In Union Carbide, the parties conducted a mediation subject to a mediation agreement with standard confidentiality terms. At the mediation a settlement offer was made that was kept open for thirty days. It was eventually accepted. After acceptance of the settlement a dispute arose over what was actually agreed upon.

In determining whether the parties were at liberty to introduce documents and evidence from the mediation, the court found that:

  • parties can contract out of the common law exception to settlement privilege and stipulate that documents and communications exchanged at mediation cannot be used, even to prove the scope of a settlement;
  • the standard confidentiality terms in a mediation agreement are likely not sufficient to achieve this result; and
  • to displace this common law exception to settlement privilege, the parties must be clear in their intention to do so.

In Union Carbide, the Supreme Court found that the parties did not intend broader protection to their settlement discussions than that afforded by common law settlement privilege.

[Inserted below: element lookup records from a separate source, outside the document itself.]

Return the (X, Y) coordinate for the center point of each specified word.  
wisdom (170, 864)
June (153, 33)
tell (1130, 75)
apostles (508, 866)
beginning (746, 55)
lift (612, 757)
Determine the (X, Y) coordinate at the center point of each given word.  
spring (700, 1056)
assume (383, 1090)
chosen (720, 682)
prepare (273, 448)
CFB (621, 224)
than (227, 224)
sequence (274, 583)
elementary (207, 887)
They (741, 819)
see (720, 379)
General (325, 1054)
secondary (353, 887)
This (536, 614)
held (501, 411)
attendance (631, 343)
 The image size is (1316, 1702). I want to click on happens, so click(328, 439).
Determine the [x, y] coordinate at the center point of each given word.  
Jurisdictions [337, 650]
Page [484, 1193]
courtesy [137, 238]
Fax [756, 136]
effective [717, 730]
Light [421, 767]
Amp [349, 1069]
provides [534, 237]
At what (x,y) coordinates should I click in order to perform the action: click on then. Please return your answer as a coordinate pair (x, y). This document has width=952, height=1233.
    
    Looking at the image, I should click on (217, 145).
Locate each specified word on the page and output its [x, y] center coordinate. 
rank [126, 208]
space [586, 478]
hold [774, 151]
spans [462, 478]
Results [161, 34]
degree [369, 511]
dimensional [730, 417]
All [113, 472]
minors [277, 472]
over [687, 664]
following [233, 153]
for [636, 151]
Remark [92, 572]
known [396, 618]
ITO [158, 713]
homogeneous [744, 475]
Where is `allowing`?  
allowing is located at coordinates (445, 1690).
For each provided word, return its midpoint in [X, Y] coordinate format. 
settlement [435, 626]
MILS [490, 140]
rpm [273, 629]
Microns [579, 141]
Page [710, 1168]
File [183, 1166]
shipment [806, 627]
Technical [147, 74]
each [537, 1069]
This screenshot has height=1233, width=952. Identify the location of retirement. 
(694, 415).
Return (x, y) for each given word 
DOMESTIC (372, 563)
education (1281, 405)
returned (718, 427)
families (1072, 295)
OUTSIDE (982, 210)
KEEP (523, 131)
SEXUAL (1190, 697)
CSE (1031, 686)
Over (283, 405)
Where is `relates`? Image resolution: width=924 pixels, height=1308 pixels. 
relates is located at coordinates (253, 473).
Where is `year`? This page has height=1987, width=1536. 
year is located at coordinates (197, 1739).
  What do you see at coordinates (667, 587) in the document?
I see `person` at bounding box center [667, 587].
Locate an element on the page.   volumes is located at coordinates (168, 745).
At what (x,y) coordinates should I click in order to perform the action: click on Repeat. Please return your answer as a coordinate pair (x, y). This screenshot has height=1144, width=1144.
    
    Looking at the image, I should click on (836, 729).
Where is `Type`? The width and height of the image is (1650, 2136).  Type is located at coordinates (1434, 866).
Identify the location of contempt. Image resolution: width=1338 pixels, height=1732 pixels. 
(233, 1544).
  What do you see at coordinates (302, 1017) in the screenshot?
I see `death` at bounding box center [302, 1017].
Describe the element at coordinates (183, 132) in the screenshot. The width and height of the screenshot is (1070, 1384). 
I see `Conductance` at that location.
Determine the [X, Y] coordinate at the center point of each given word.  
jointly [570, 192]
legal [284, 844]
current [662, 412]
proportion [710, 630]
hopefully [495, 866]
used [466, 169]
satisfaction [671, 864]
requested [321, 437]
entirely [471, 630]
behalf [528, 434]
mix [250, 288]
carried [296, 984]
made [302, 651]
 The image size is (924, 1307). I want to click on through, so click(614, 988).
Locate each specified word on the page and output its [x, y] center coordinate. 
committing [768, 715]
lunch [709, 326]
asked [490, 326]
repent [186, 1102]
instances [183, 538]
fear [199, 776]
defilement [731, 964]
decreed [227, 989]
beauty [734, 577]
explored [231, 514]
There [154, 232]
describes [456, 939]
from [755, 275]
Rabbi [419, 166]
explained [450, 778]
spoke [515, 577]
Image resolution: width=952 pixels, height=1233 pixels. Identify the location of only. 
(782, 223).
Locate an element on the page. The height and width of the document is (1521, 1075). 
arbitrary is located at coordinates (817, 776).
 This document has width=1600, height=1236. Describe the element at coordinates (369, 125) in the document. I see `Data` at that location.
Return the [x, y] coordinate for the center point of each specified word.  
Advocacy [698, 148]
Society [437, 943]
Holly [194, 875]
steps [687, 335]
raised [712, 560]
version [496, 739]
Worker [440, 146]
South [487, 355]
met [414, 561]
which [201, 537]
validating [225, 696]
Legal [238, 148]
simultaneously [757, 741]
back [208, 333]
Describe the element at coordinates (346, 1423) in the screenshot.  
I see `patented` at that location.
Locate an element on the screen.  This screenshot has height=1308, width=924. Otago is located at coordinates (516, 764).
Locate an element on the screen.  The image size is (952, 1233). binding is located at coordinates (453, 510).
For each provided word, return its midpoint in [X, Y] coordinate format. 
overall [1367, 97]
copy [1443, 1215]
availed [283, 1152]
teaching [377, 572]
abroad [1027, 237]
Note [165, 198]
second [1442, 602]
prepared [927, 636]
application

The parties were at liberty to provide evidence of communications made at the mediation insofar as was necessary to establish the scope of their settlement.

The standard terms of a mediation agreement are often overlooked. Consideration should be given to the confidentiality terms that are agreed upon as they affect the rights of the parties. Settlement privilege coupled with contractual confidentiality is often sufficient protection to promote the interests of mediation and settlement.

However, parties should be on the lookout for more stringent terms that could preclude introducing mediation communications to prove the existence or scope
of a settlement.

If some reason exists for wanting a higher level of protection, the mediation agreement needs to be appropriately drafted to ensure that intention is clearly expressed. Of course, the majority of such disputes can be avoided if the terms of any settlement are clearly reduced to writing at mediation.